Someone didn't quite go that extra mile of research. Here is the complete Wikipedia article on sins that cry out to heaven for vengeance:

The sins that cry to Heaven (or sins that cry Out to Heaven) is a group of sins in Catholic doctrine that cuts across mortal sins and venial sins. All of them are exemplified by a biblical sin:

* Willful murder – Cain's murder of his brother – Genesis 4:1-16
* Sodomy – the sin of Sodom – Genesis 19:5
* Oppression of the poor esp. widows, orphans and strangers for which the Catechism of the Catholic Church cites Exodus 20:20–22 (which is not obvious to the non-believing).
* Defrauding laborers of their wages – based on Deut 24:14–15


The list is just a list of sins which in the Bible are mentioned as crying out to the Lord for justice. The Catechism does indeed cite Exodus 20:20-22 as the source for oppression of the poor; and no doubt that passage doesn't obviously support the point for the non-believing, because it doesn't support it at all, whether you are non-believing or not. It's a typo; the passage in view is Exodus 22:20-24, which is a quite grim picture of divine reciprocity:

You shall not wrong or oppress a resident alien, for you were aliens in the land of Egypt. You shall not abuse any widow or orphan. If you do abuse them, when they cry out to me, I will surely heed their cry; my wrath will burn, and I will kill you with the sword, and your wives shall become widows and your children orphans.

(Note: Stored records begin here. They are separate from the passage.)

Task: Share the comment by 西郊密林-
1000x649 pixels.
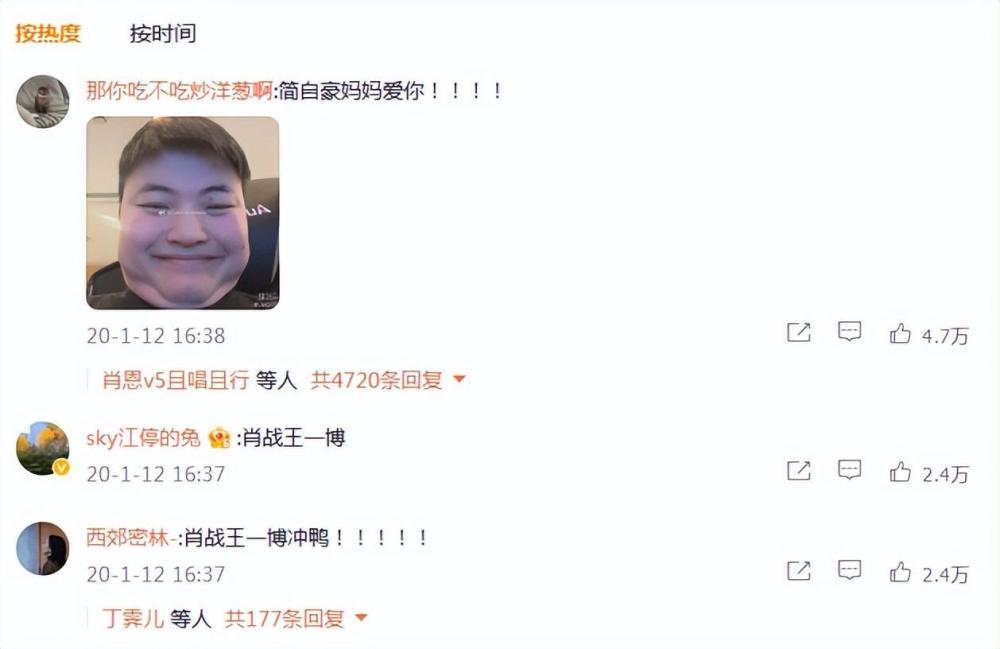Action: coord(798,571)
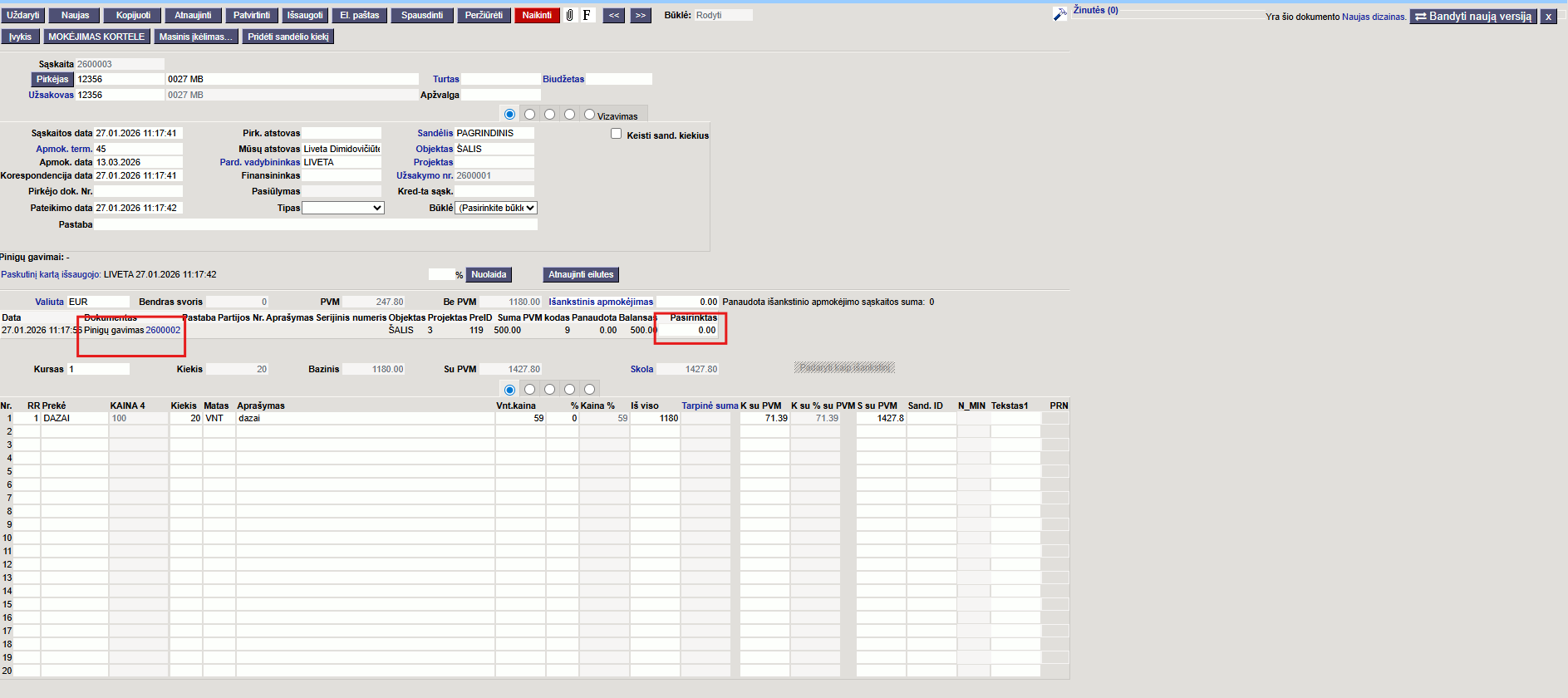Click the paperclip attachments icon

pyautogui.click(x=570, y=15)
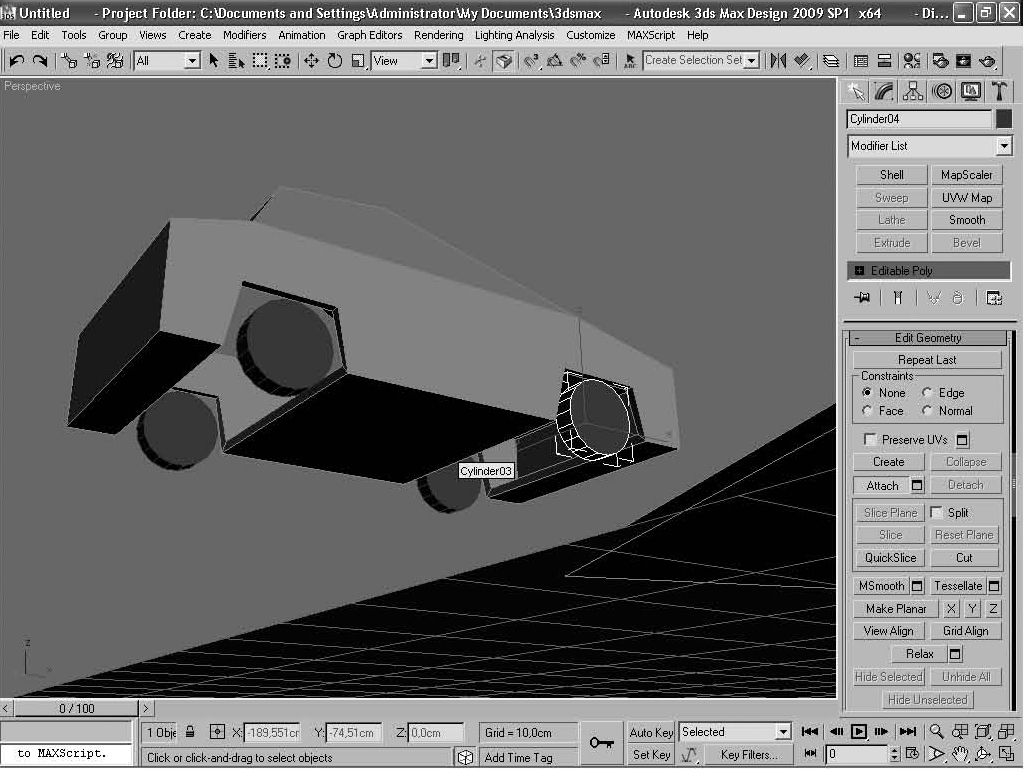The height and width of the screenshot is (769, 1024).
Task: Select the Move tool in toolbar
Action: [311, 61]

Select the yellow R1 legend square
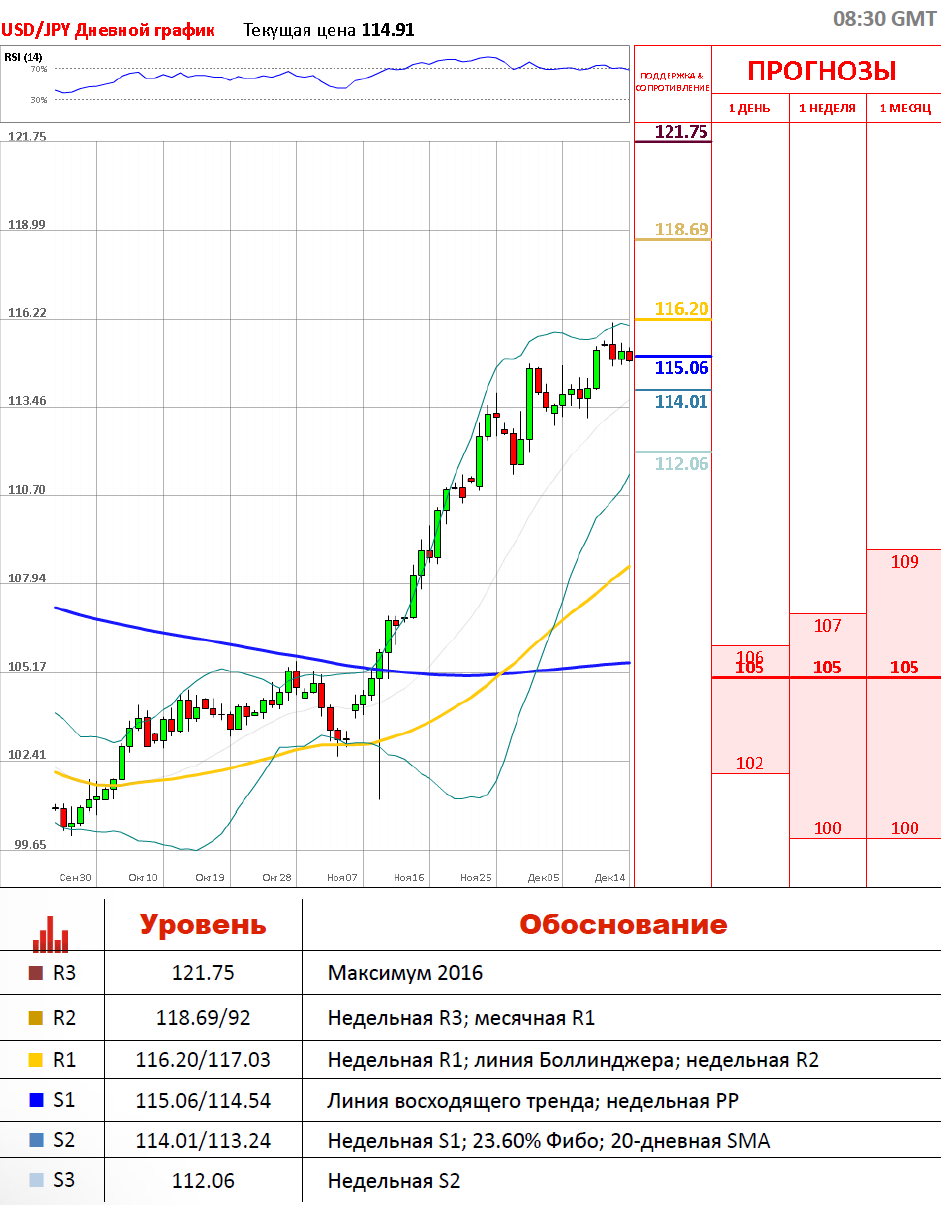(x=36, y=1060)
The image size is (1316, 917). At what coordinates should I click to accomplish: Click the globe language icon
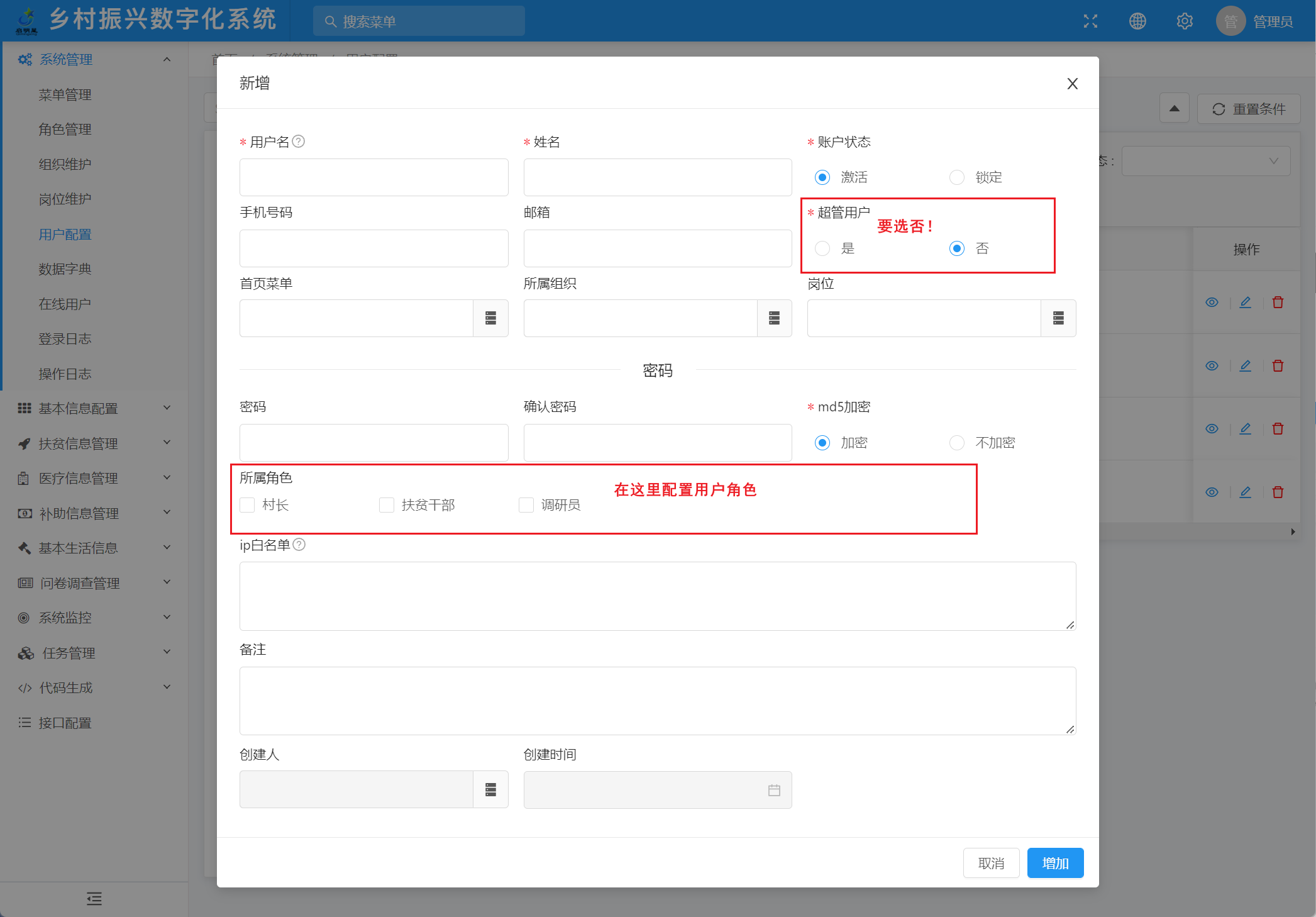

To say that the sin of Sodom that cried out to the heavens for vengeance was the sin of sodomy is more than a bit of understatement; the context in Genesis is very clear that the men of Sodom were gang-raping travelers. The sequence of events starts with the Angel of the Lord telling Abraham that people are crying out to heaven against the sins of Sodom, and He says that he is going down into the city to see if it is true: "I must go down and see whether they have done altogether according to the outcry that has come to me; and if not, I will know." And then the two angels go down to Sodom to stay at Lot's house, where the men of Sodom gather, demanding that Lot give them the two guests to rape -- thus showing not only that they are sexually dissolute but that their sexual depravity extends even to disregard of the (at the time) iron-clad moral conventions concerning the basic hospitable treatment of guests. And then the angels tell Lot to flee the city, because it will be destroyed; the actions of the men of Sodom have confirmed the outcry to heaven against them. Lacking a real sense of hospitality, we lack a proper sense of the horror the ancient world would have had of the sheer, terrible sexual depravity involved in such violation of hospitality. But, no doubt, we can still see how it might cry out for vengeance.

The final sin in the list, robbing workers of their wages, is interesting in that it is mentioned in both the Old Testament and the New; and, indeed, the picture in James 5 is even more vivid than that found in Deuteronomy:

Come now, you rich people, weep and wail for the miseries that are coming to you. Your riches have rotted, and your clothes are moth-eaten. Your gold and silver have rusted, and their rust will be evidence against you, and it will eat your flesh like fire. You have laid up treasure for the last days. Listen! The wages of the labourers who mowed your fields, which you kept back by fraud, cry out, and the cries of the harvesters have reached the ears of the Lord of hosts. You have lived on the earth in luxury and in pleasure; you have fattened your hearts on a day of slaughter.